FRESNO, Calif. (KFSN) -- The future workforce on Valley farms will include more robots to plant, pick and weed.
The FIRA conference at the Fresno Convention Center features creations like The Amiga by Farm-ng, which offers different applications from towing to seeding.
"It's really interesting when we bring this to a farmer and they say, 'Oh, that's so practical and they just start thinking of all these ideas like this compost spreader," says CEO Ethan Rublee. "A farmer saw our base platform and said, 'I want to spread compost with a machine.'"
What happens downtown could have a big impact on the direction the ag industry takes when it comes to automation.
Companies, scientists and visitors from 26 countries are here.
Weeding robots have drawn attention from farmers dealing with labor shortages.

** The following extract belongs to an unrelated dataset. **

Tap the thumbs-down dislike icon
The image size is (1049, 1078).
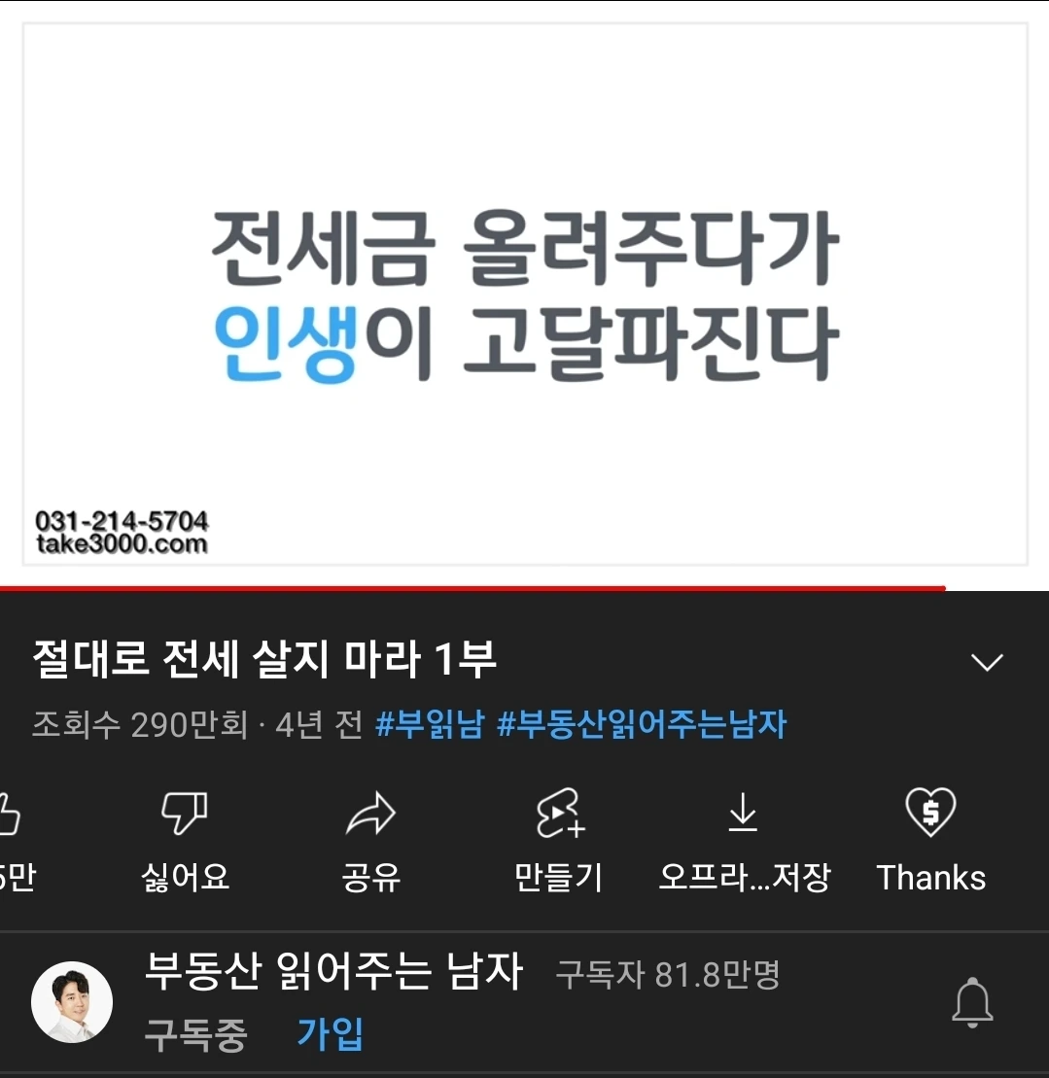click(x=184, y=813)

"We're really glad to see the weeding progress because we feel like that's the first place the dam's going to break open," says Western Growers VP of Innovation Walt Duflock. "That's the first place the market's going to say okay, we can really do this at scale."
Harvest automation has come a long way. Two companies have developed robots, which are picking apples in Washington
"There are two different ways," says Jeff Cleveringa with the Starr Ranch Group. "One is using a small suction to grab the apple, then spin it and take it back, and then the other is a finger system, so they actually grab the apple and take it back."
The sight of robots on the farm might worry workers who fear for their job, but Hernan Hernandez of the California Farmworker Foundation says that shouldn't be the case.
"All of a sudden, you go from 100 individuals that are going to be able to harvest this season to now 10 that will harvest with a machine," he said. "But the way we look at it is as well, when we talk to farmworkers and engage them, and we look at data, there is also opportunity. We know a lot of the farmworkers want opportunities to further their skill sets."
The demonstrations will include 16 robots in all.